__Input for this task__:
* * * * *
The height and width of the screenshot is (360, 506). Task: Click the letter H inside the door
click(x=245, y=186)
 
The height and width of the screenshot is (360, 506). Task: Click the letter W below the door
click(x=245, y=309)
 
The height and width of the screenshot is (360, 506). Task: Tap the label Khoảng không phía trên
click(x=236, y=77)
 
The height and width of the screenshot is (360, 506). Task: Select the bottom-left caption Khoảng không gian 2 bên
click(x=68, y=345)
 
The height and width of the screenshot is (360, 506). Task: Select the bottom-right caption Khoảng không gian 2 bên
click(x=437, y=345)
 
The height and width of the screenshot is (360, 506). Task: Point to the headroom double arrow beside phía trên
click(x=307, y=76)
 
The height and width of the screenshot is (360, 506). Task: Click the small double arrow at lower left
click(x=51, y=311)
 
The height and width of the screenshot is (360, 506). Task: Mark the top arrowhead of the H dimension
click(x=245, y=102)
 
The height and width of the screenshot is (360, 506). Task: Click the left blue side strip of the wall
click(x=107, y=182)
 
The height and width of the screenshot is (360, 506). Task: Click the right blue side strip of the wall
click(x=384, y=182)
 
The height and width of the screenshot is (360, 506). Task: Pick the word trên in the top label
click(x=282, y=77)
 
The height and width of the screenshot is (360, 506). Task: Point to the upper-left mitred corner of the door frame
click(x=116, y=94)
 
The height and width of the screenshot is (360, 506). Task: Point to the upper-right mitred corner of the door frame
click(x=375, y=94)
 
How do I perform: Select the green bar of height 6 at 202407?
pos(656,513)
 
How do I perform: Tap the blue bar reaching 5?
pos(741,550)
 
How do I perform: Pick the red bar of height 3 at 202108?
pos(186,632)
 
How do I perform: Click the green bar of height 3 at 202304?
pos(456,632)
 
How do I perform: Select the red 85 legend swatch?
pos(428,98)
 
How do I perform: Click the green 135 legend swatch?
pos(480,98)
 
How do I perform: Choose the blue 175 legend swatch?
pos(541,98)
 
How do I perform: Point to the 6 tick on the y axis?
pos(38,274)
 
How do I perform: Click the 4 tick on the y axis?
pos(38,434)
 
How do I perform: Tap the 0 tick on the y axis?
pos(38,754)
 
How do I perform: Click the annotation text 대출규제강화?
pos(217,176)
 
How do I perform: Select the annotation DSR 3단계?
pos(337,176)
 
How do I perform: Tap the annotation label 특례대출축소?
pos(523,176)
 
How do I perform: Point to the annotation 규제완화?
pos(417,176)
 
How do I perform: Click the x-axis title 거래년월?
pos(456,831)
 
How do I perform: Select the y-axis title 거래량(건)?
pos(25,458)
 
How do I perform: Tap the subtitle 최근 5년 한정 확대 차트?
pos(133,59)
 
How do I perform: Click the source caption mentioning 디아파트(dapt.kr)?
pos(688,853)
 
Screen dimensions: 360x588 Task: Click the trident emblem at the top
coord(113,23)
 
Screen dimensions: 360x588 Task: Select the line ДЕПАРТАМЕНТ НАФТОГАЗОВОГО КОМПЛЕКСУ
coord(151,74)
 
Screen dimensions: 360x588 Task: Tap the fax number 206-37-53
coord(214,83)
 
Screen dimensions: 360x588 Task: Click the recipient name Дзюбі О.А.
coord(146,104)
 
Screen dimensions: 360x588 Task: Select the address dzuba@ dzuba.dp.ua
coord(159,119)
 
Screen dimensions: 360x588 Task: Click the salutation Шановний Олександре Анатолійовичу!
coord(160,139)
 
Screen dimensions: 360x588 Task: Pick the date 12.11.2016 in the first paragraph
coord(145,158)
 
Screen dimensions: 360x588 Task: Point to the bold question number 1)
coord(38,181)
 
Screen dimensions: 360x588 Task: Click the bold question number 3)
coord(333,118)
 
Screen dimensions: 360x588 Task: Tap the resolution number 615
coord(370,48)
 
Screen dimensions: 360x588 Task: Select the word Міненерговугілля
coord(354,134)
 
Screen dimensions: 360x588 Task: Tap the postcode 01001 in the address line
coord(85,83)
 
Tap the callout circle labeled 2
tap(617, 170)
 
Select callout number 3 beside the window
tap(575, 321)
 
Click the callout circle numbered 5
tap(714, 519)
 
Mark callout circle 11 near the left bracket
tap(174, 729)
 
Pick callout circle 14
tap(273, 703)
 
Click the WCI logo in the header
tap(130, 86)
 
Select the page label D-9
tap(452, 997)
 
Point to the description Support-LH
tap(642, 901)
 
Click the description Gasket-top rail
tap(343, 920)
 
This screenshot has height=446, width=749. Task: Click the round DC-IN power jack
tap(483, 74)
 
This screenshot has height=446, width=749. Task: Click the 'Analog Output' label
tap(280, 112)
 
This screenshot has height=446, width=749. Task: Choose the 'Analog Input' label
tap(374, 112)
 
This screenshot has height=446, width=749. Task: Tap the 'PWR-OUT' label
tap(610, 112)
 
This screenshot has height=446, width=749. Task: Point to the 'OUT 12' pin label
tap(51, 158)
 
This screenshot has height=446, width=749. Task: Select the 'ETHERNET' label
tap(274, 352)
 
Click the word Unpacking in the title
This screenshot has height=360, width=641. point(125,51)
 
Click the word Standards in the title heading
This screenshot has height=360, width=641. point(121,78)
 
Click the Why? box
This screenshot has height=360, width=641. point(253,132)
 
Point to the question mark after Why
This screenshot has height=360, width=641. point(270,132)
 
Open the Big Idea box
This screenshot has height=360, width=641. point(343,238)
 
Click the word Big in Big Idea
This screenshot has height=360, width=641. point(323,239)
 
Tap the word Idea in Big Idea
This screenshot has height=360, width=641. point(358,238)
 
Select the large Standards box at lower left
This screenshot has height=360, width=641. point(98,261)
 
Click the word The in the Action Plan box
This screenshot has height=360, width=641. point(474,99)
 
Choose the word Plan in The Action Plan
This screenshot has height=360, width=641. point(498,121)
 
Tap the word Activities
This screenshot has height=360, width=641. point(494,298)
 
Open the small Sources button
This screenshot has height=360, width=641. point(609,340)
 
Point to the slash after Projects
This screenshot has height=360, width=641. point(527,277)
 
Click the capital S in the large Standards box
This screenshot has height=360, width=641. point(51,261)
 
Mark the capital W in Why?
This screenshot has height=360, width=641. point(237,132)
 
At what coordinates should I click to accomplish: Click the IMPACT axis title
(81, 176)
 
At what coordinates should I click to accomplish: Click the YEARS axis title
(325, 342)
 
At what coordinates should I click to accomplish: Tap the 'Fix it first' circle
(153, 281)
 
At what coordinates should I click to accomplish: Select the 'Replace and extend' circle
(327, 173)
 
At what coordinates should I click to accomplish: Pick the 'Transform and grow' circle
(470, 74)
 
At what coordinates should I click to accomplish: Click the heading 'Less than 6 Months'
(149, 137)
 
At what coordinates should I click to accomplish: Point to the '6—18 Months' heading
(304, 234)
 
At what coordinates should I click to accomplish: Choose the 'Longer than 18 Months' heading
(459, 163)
* * * * *
__What you have to do__: Switch "double arrow" to "two-headed arrow" wherever it occurs in the rows above, and write out all the rows again with nothing else changed.

__The answer__:
The height and width of the screenshot is (360, 506). Task: Click the letter H inside the door
click(x=245, y=186)
 
The height and width of the screenshot is (360, 506). Task: Click the letter W below the door
click(x=245, y=309)
 
The height and width of the screenshot is (360, 506). Task: Tap the label Khoảng không phía trên
click(x=236, y=77)
 
The height and width of the screenshot is (360, 506). Task: Select the bottom-left caption Khoảng không gian 2 bên
click(x=68, y=345)
 
The height and width of the screenshot is (360, 506). Task: Select the bottom-right caption Khoảng không gian 2 bên
click(x=437, y=345)
 
The height and width of the screenshot is (360, 506). Task: Point to the headroom two-headed arrow beside phía trên
click(x=307, y=76)
 
The height and width of the screenshot is (360, 506). Task: Click the small two-headed arrow at lower left
click(x=51, y=311)
 
The height and width of the screenshot is (360, 506). Task: Mark the top arrowhead of the H dimension
click(x=245, y=102)
 
The height and width of the screenshot is (360, 506). Task: Click the left blue side strip of the wall
click(x=107, y=182)
 
The height and width of the screenshot is (360, 506). Task: Click the right blue side strip of the wall
click(x=384, y=182)
 
The height and width of the screenshot is (360, 506). Task: Pick the word trên in the top label
click(x=282, y=77)
 
The height and width of the screenshot is (360, 506). Task: Point to the upper-left mitred corner of the door frame
click(x=116, y=94)
 
The height and width of the screenshot is (360, 506). Task: Point to the upper-right mitred corner of the door frame
click(x=375, y=94)
 
How do I perform: Select the green bar of height 6 at 202407?
pos(656,513)
 
How do I perform: Tap the blue bar reaching 5?
pos(741,550)
 
How do I perform: Pick the red bar of height 3 at 202108?
pos(186,632)
 
How do I perform: Click the green bar of height 3 at 202304?
pos(456,632)
 
How do I perform: Select the red 85 legend swatch?
pos(428,98)
 
How do I perform: Click the green 135 legend swatch?
pos(480,98)
 
How do I perform: Choose the blue 175 legend swatch?
pos(541,98)
 
How do I perform: Point to the 6 tick on the y axis?
pos(38,274)
 
How do I perform: Click the 4 tick on the y axis?
pos(38,434)
 
How do I perform: Tap the 0 tick on the y axis?
pos(38,754)
 
How do I perform: Click the annotation text 대출규제강화?
pos(217,176)
 
How do I perform: Select the annotation DSR 3단계?
pos(337,176)
 
How do I perform: Tap the annotation label 특례대출축소?
pos(523,176)
 
How do I perform: Point to the annotation 규제완화?
pos(417,176)
 
How do I perform: Click the x-axis title 거래년월?
pos(456,831)
 
How do I perform: Select the y-axis title 거래량(건)?
pos(25,458)
 
How do I perform: Tap the subtitle 최근 5년 한정 확대 차트?
pos(133,59)
 
How do I perform: Click the source caption mentioning 디아파트(dapt.kr)?
pos(688,853)
 
Screen dimensions: 360x588 Task: Click the trident emblem at the top
coord(113,23)
 
Screen dimensions: 360x588 Task: Select the line ДЕПАРТАМЕНТ НАФТОГАЗОВОГО КОМПЛЕКСУ
coord(151,74)
 
Screen dimensions: 360x588 Task: Tap the fax number 206-37-53
coord(214,83)
 
Screen dimensions: 360x588 Task: Click the recipient name Дзюбі О.А.
coord(146,104)
 
Screen dimensions: 360x588 Task: Select the address dzuba@ dzuba.dp.ua
coord(159,119)
 
Screen dimensions: 360x588 Task: Click the salutation Шановний Олександре Анатолійовичу!
coord(160,139)
 
Screen dimensions: 360x588 Task: Pick the date 12.11.2016 in the first paragraph
coord(145,158)
 
Screen dimensions: 360x588 Task: Point to the bold question number 1)
coord(38,181)
 
Screen dimensions: 360x588 Task: Click the bold question number 3)
coord(333,118)
 
Screen dimensions: 360x588 Task: Tap the resolution number 615
coord(370,48)
 
Screen dimensions: 360x588 Task: Select the word Міненерговугілля
coord(354,134)
 
Screen dimensions: 360x588 Task: Tap the postcode 01001 in the address line
coord(85,83)
 
Tap the callout circle labeled 2
tap(617, 170)
 
Select callout number 3 beside the window
tap(575, 321)
 
Click the callout circle numbered 5
tap(714, 519)
 
Mark callout circle 11 near the left bracket
tap(174, 729)
 
Pick callout circle 14
tap(273, 703)
 
Click the WCI logo in the header
tap(130, 86)
 
Select the page label D-9
tap(452, 997)
 
Point to the description Support-LH
tap(642, 901)
 
Click the description Gasket-top rail
tap(343, 920)
 
This screenshot has height=446, width=749. Task: Click the round DC-IN power jack
tap(483, 74)
 
This screenshot has height=446, width=749. Task: Click the 'Analog Output' label
tap(280, 112)
 
This screenshot has height=446, width=749. Task: Choose the 'Analog Input' label
tap(374, 112)
 
This screenshot has height=446, width=749. Task: Tap the 'PWR-OUT' label
tap(610, 112)
 
This screenshot has height=446, width=749. Task: Point to the 'OUT 12' pin label
tap(51, 158)
 
This screenshot has height=446, width=749. Task: Select the 'ETHERNET' label
tap(274, 352)
 
Click the word Unpacking in the title
This screenshot has height=360, width=641. point(125,51)
 
Click the word Standards in the title heading
This screenshot has height=360, width=641. point(121,78)
 
Click the Why? box
This screenshot has height=360, width=641. point(253,132)
 
Point to the question mark after Why
This screenshot has height=360, width=641. point(270,132)
 
Open the Big Idea box
This screenshot has height=360, width=641. point(343,238)
 
Click the word Big in Big Idea
This screenshot has height=360, width=641. point(323,239)
 
Tap the word Idea in Big Idea
This screenshot has height=360, width=641. point(358,238)
 
Select the large Standards box at lower left
This screenshot has height=360, width=641. point(98,261)
 
Click the word The in the Action Plan box
This screenshot has height=360, width=641. point(474,99)
 
Choose the word Plan in The Action Plan
This screenshot has height=360, width=641. point(498,121)
 
Tap the word Activities
This screenshot has height=360, width=641. point(494,298)
 
Open the small Sources button
This screenshot has height=360, width=641. point(609,340)
 
Point to the slash after Projects
This screenshot has height=360, width=641. point(527,277)
 
Click the capital S in the large Standards box
This screenshot has height=360, width=641. point(51,261)
 
Mark the capital W in Why?
This screenshot has height=360, width=641. point(237,132)
 
At what coordinates should I click to accomplish: Click the IMPACT axis title
(81, 176)
 
At what coordinates should I click to accomplish: Click the YEARS axis title
(325, 342)
 
At what coordinates should I click to accomplish: Tap the 'Fix it first' circle
(153, 281)
 
At what coordinates should I click to accomplish: Select the 'Replace and extend' circle
(327, 173)
 
At what coordinates should I click to accomplish: Pick the 'Transform and grow' circle
(470, 74)
 
At what coordinates should I click to accomplish: Click the heading 'Less than 6 Months'
(149, 137)
 
At what coordinates should I click to accomplish: Point to the '6—18 Months' heading
(304, 234)
 
At what coordinates should I click to accomplish: Choose the 'Longer than 18 Months' heading
(459, 163)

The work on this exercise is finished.